Many people are diagnosed with VCFs every day. The plain radiograph of the spinal region is the initial diagnostic method because they are quick and require low-cost compared with other diagnostic modalities2. Research on applying DL algorithms to the field of medical image diagnostics is actively being studied and showing good performance4. These works can lead to assisting medical experts by reducing the time required in diagnosis and increase accuracy, ultimately improving patient care. However, there is not much research on detecting VCFs by applying DL algorithms for several reasons. Despite the advantages radiograph have in diagnosis of VCFs, it is difficult to construct a large dataset of radiographs of VCFs, because radiographs are not used for a final diagnosis. Also, labeling ground truth on each radiograph is very hard and labor-intensive because MRI findings must be referenced. Thus, previous studies have classified vertebral radiographs or performed segmentation of each vertebra and classified each bone by a two-step process.
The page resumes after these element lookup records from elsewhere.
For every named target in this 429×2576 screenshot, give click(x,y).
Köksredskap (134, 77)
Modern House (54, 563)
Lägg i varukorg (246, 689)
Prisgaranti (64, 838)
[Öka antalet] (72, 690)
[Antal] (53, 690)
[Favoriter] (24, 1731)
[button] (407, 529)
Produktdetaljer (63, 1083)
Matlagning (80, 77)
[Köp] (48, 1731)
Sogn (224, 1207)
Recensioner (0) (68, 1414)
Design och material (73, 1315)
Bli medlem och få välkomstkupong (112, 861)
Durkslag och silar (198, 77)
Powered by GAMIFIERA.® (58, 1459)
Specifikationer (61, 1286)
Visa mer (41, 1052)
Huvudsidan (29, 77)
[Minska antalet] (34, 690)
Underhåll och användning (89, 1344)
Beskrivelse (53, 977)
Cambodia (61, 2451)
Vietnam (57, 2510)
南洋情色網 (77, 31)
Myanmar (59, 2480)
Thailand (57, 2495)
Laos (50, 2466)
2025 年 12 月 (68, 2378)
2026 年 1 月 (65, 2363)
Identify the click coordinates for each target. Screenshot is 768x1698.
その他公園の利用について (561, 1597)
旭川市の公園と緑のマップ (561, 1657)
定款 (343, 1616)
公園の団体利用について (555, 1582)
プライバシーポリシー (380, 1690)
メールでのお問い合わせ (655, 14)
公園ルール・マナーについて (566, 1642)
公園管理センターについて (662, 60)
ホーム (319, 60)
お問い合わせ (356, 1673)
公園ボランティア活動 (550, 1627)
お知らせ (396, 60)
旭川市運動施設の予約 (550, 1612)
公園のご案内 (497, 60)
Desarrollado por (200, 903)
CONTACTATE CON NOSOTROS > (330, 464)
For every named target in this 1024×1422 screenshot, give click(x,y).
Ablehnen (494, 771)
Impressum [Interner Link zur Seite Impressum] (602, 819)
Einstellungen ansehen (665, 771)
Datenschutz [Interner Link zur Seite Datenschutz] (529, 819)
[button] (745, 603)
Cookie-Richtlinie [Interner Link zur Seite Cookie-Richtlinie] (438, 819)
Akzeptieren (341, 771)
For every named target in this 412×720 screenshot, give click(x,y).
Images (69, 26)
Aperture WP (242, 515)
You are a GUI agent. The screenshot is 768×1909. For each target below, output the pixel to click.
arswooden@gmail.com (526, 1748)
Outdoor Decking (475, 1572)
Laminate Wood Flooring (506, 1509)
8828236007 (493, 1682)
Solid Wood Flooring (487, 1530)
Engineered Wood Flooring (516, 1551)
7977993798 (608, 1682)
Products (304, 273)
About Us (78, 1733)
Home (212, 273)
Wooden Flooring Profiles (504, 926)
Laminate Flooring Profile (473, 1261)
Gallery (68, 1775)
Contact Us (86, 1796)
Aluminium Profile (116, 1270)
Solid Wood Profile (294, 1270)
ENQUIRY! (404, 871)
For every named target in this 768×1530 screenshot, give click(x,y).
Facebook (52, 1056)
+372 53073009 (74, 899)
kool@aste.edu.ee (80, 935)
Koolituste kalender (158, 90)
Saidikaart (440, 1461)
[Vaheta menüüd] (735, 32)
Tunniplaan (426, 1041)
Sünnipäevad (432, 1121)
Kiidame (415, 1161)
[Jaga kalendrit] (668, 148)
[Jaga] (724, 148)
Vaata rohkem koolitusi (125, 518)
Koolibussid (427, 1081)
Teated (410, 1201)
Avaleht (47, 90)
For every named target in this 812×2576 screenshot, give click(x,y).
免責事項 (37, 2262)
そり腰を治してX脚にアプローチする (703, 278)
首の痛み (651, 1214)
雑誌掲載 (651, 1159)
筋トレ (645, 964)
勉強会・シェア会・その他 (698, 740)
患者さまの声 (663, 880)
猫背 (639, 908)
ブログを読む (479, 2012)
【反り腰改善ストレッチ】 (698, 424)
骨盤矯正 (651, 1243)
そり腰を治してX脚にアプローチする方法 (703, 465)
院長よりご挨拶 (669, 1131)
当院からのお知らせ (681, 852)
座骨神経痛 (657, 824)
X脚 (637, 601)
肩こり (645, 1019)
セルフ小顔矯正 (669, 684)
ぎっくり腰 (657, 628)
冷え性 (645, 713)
From this perspective, this study shows interesting results. We created a VCF dataset labeled based on the MRI findings and trained segmentation deep learning models to diagnose and segment each fracture area. In terms of diagnose, Mask R-CNN and YOLOv5-m model achieved sensitivity of nearly 80%, and F1-score of over 80% (Table 2). For classes which were easier to collect such as L1, L2, T12 most segmentation models achieved an AP score of over 0.7, indicating that they were able to accurately locate fracture regions pixel-wise (Table 3). The results showed that these models were able to successfully distinguish VCFs of patients, highlighting the potential to assist physicians in real-life (Fig. 4). However, there were some limitations in our study. First, the overall performance of the models was not sufficiently high. The most explainable reason for this is the small amount of data on certain classes such as T11, L3, L4 fractures. Also, we only targeted fractures of the thoracolumbar area from L1 to T12, which makes partial diagnose of VCFs. Nevertheless, our study showed and proposed a pipeline for directly locating and classifying fracture by utilizing deep learning segmentation model, Mask R-CNN. In the future, we plan to collect more lateral radiographs and train a model that targets all areas of vertebral body.

The aim of the study was to develop a model that could efficiently detect vertebral compression fractures of the thoracolumbar region in lateral radiographs. We constructed an MRI-based labeled VCF dataset. Subsequently, we trained and optimized DL based instance segmentation model Mask R-CNN. We compared detection and diagnosis performance results with those of other popular segmentation models, and showed that Mask R-CNN was the most appropriate model for detecting VCFs. Deep learning based VCF detection model can reduce time and cost spent on inspection of radiographs manually. If this model is used to assist doctors with the initial diagnosis of VCFs, faster diagnosis is possible and patients’ treatment periods can be shortened.

Figure 4
figure 4

Examples of prediction results of each model. From left to right, actual spine lateral radiograph, ground-truth (expert-labeled fracture masks), and prediction from each model are shown.